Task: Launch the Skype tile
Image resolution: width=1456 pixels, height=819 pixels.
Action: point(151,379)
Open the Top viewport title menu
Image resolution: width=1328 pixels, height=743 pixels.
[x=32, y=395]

_Problem statement_. Recast all the entries above as a Markdown table with two columns, Row and Line. Put each nonblank line in its own row with its row number, and leave out blank lines.

_Task solution_.
| Row | Line |
|---|---|
| 1 | Task: Launch the Skype tile |
| 2 | Image resolution: width=1456 pixels, height=819 pixels. |
| 3 | Action: point(151,379) |
| 4 | Open the Top viewport title menu |
| 5 | Image resolution: width=1328 pixels, height=743 pixels. |
| 6 | [x=32, y=395] |